(Beginning of DATA SHOWN)

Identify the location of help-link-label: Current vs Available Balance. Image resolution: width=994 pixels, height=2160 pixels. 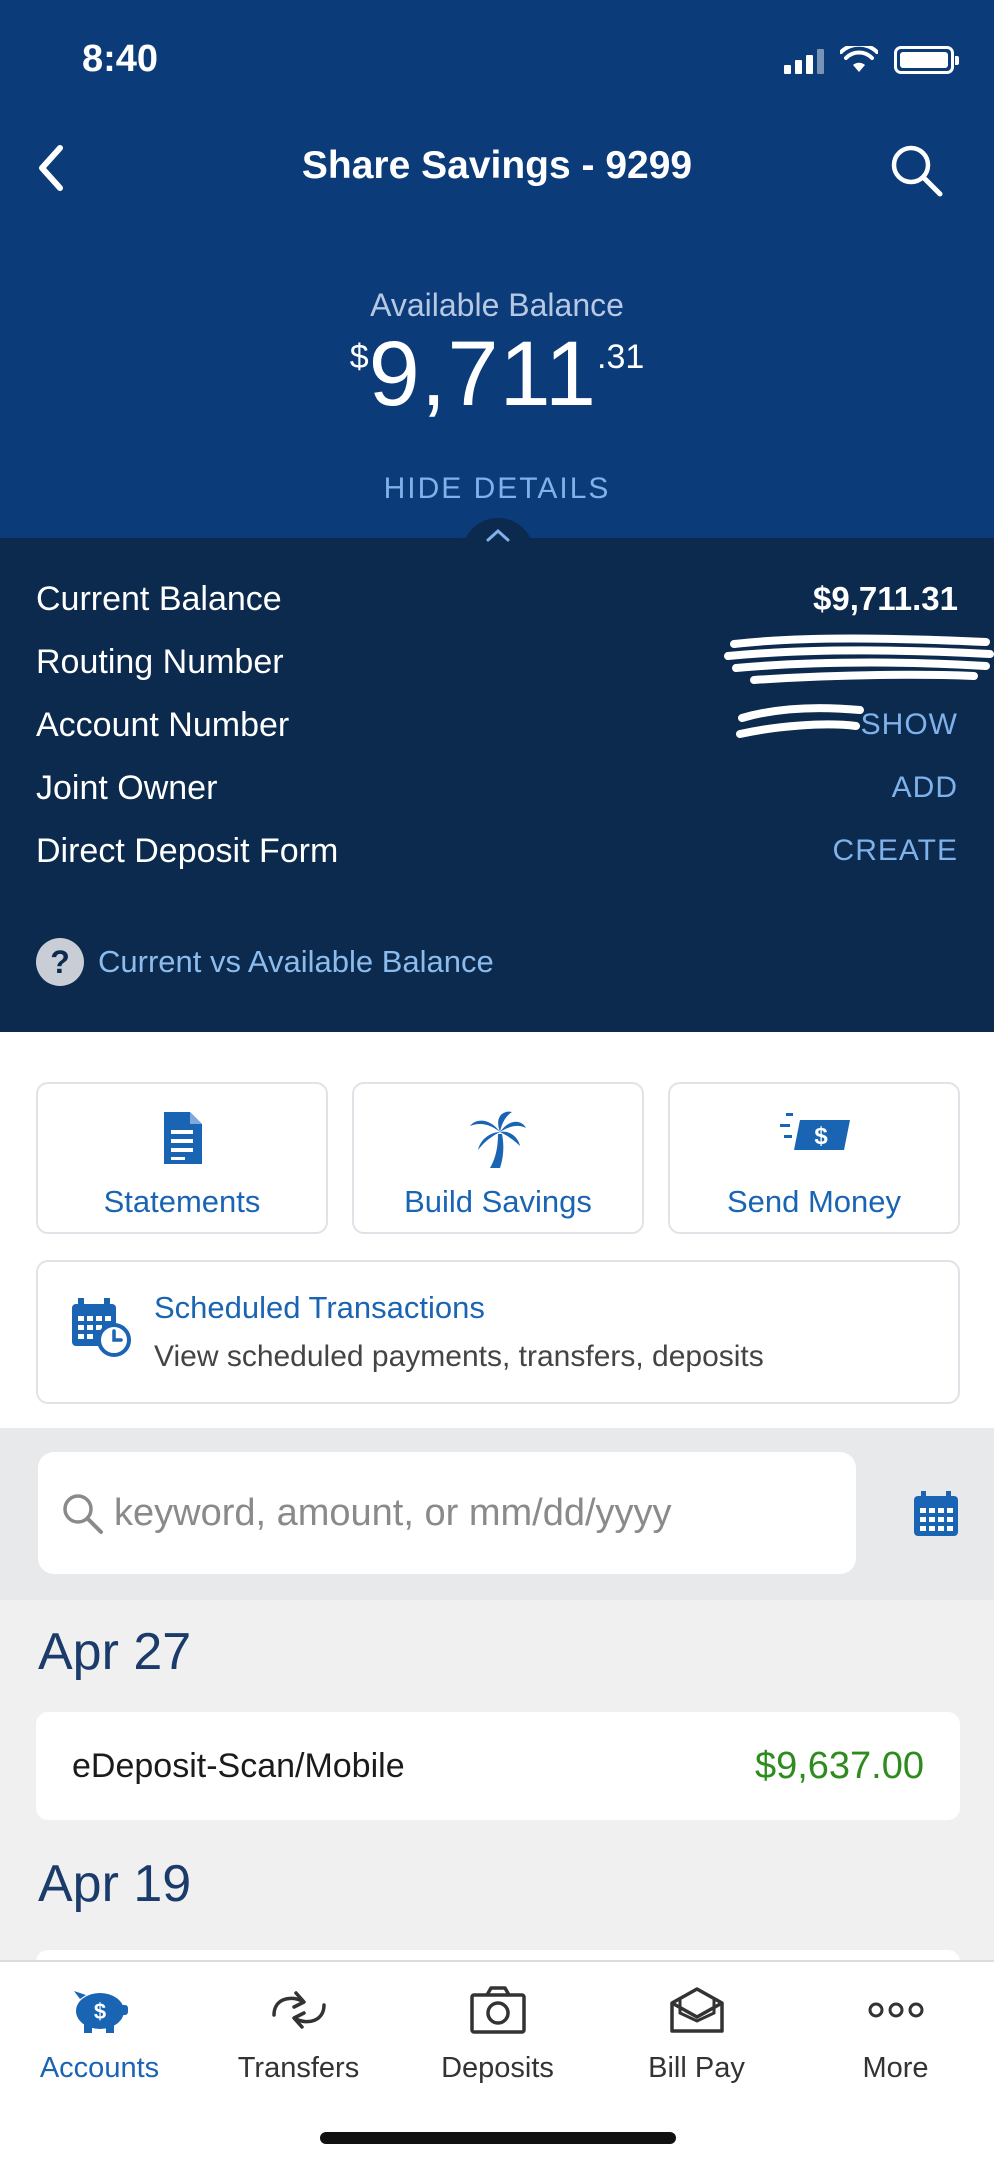
(296, 962).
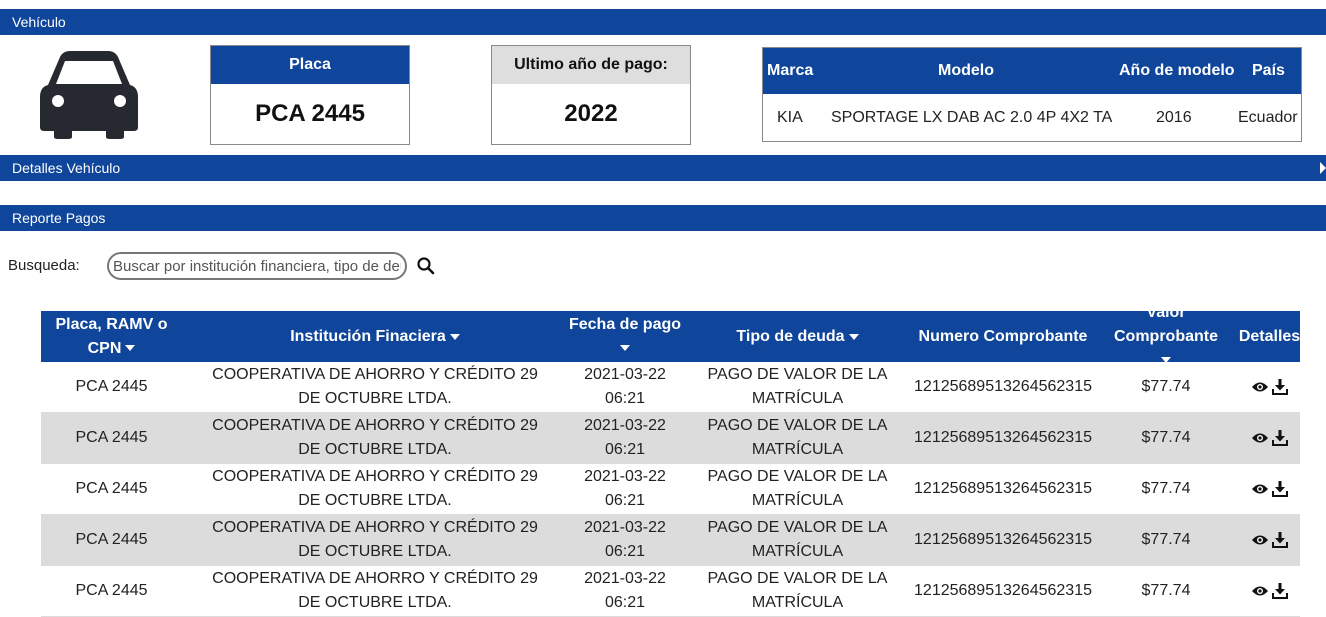  I want to click on plate-card: Placa PCA 2445, so click(310, 95).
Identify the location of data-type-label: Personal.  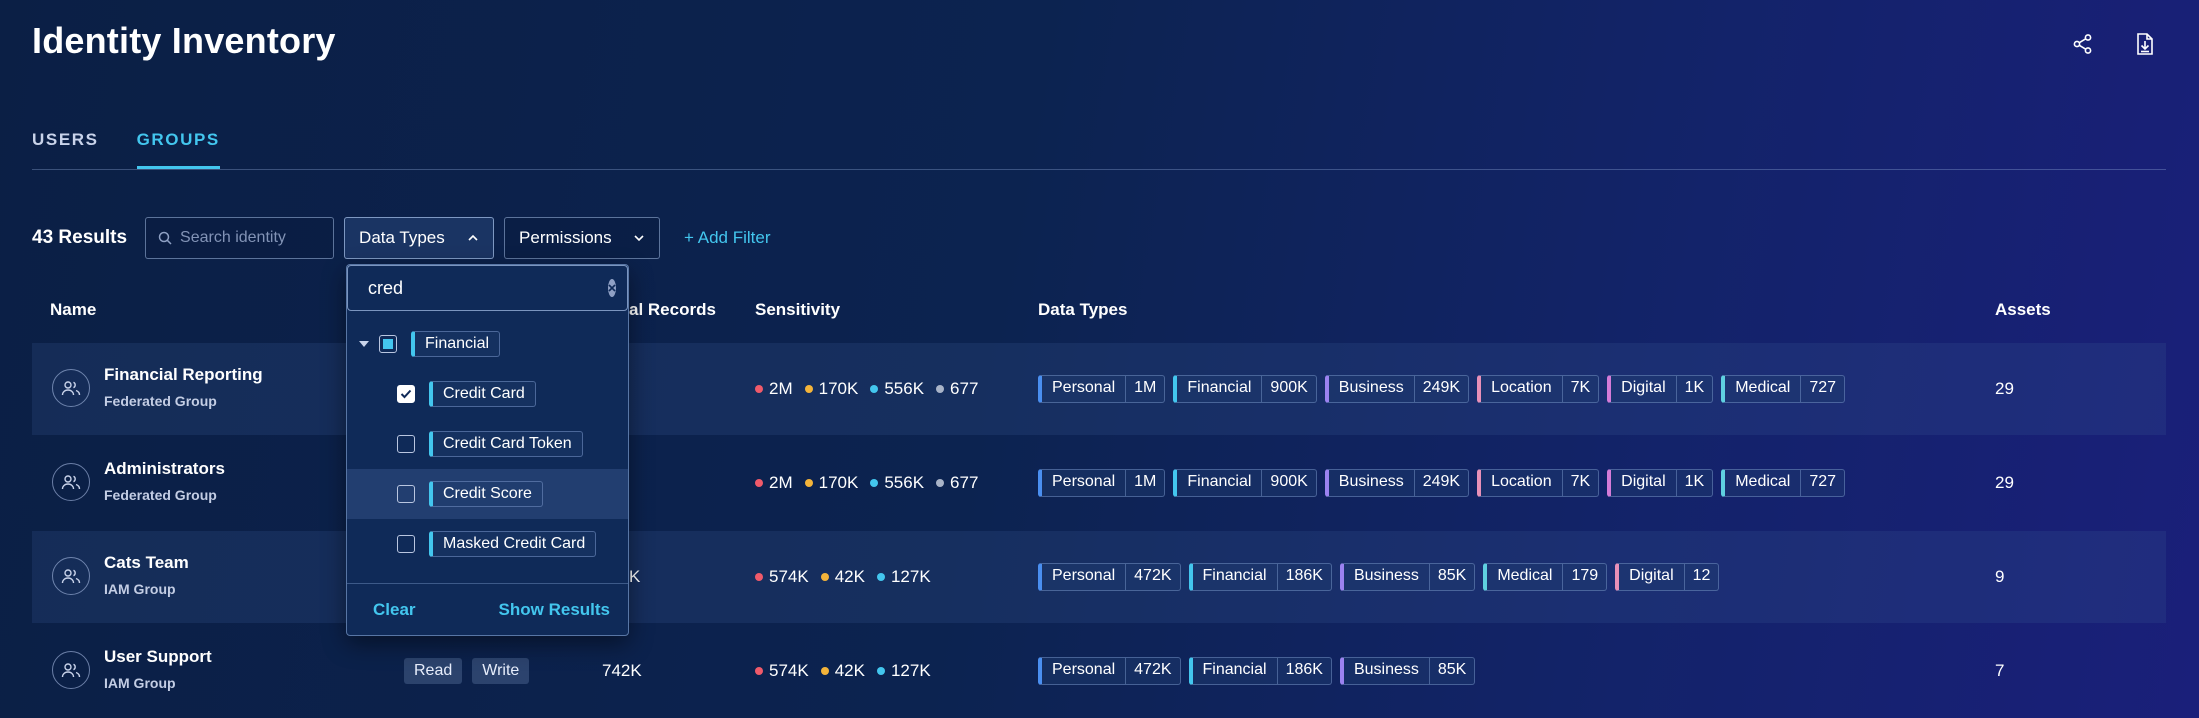
(1084, 388).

(End of DATA SHOWN)

- _BRIEF_: Print every one of the records above word for word, leaving out the pictures.

- _SOLUTION BELOW_:
Identify the location of help-link-label: Current vs Available Balance. Image resolution: width=994 pixels, height=2160 pixels. 
(296, 962).
  I want to click on plate-card: Placa PCA 2445, so click(310, 95).
Identify the location of data-type-label: Personal.  
(1084, 388).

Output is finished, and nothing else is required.